___ Data to examine ___

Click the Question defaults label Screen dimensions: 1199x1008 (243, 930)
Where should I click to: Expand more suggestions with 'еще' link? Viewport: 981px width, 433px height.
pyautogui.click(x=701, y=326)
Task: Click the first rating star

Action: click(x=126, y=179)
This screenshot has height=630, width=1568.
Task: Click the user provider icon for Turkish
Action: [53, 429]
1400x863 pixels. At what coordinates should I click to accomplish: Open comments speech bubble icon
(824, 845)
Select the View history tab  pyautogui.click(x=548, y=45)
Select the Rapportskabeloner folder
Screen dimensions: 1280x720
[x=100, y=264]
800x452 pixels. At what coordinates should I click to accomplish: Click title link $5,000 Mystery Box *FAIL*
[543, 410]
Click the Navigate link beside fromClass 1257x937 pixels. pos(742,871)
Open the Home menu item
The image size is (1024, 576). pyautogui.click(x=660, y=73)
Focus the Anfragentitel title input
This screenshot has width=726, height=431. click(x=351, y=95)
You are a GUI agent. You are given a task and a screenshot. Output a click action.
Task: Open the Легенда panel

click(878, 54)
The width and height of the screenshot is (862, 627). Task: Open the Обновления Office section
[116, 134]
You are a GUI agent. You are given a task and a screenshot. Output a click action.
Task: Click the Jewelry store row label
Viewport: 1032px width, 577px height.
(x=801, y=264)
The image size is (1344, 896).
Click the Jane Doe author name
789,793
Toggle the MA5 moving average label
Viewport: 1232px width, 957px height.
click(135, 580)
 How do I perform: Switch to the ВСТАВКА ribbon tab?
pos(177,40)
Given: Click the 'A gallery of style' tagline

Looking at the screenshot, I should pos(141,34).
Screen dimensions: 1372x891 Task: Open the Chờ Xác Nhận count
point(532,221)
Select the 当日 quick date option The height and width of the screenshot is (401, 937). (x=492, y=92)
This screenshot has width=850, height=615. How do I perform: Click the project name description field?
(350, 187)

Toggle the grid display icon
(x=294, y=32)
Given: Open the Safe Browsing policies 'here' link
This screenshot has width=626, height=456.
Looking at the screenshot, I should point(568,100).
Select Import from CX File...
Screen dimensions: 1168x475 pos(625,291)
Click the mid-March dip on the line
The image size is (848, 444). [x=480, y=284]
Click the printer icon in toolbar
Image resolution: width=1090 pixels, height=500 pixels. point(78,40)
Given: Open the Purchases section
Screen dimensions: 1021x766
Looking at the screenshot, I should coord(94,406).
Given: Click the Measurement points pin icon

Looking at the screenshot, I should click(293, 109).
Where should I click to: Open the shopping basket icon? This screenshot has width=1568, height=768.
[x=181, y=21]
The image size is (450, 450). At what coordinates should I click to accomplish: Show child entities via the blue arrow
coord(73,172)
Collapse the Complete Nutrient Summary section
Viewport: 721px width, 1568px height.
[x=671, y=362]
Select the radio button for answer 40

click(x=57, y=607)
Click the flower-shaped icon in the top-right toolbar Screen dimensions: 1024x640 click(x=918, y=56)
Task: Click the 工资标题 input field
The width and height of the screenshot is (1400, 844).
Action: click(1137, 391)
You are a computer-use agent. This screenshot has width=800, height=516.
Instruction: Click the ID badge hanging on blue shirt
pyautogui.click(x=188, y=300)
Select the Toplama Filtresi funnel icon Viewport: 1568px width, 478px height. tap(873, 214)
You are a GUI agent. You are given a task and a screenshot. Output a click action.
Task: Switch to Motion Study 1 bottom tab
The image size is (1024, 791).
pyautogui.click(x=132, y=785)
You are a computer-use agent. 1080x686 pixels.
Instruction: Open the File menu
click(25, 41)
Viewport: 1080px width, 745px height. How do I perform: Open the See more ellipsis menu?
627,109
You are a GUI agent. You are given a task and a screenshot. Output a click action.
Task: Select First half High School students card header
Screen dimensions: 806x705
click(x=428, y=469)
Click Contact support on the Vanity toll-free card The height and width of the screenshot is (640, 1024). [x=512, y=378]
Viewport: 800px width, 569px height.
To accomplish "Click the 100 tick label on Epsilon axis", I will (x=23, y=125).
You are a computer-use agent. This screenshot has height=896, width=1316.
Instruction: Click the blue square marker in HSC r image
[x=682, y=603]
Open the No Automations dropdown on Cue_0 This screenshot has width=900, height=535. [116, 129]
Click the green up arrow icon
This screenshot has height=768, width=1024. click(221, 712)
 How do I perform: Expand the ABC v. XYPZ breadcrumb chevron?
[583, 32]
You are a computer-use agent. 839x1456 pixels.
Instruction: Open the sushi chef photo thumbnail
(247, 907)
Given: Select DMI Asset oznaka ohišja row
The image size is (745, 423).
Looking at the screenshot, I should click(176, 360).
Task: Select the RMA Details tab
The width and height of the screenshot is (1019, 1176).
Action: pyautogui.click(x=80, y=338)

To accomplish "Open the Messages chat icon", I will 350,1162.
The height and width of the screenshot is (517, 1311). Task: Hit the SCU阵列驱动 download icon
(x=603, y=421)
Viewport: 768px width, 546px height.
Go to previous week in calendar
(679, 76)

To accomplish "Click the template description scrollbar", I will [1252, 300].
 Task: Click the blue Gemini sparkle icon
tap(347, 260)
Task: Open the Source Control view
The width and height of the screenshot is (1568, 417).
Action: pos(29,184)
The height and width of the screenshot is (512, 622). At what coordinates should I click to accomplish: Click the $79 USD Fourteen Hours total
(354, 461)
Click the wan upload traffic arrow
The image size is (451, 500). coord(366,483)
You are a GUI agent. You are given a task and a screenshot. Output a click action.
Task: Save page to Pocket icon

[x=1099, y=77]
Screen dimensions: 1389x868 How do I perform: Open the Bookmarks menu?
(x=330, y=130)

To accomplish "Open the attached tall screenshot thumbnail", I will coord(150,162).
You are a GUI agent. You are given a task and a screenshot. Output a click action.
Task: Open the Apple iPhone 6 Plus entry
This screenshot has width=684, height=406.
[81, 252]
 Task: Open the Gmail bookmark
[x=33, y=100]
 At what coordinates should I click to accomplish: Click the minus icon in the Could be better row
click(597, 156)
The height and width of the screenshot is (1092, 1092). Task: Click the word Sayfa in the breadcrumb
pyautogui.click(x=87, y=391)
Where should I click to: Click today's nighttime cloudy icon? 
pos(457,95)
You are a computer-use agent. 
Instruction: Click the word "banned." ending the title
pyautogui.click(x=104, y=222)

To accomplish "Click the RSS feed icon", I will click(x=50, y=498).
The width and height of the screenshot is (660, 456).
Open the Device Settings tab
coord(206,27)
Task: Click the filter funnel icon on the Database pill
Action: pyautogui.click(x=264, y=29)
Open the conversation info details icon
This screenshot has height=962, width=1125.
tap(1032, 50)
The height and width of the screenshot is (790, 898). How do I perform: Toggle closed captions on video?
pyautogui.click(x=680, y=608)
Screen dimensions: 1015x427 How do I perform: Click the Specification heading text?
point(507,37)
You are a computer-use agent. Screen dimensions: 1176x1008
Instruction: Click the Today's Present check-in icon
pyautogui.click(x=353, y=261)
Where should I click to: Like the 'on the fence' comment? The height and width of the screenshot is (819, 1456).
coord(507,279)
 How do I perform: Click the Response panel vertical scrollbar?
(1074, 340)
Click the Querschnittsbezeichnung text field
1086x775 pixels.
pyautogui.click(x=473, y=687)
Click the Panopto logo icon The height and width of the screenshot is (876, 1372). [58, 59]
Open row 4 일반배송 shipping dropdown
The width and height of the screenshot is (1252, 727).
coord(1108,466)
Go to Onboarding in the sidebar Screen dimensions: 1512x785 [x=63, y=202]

___

■ Task requirements
The response consists of the lines above that contain "label".

■ Answer section
Click the Question defaults label Screen dimensions: 1199x1008 (243, 930)
Task: Click the Jewelry store row label
Toggle the MA5 moving average label
To accomplish "Click the 100 tick label on Epsilon axis", I will (x=23, y=125).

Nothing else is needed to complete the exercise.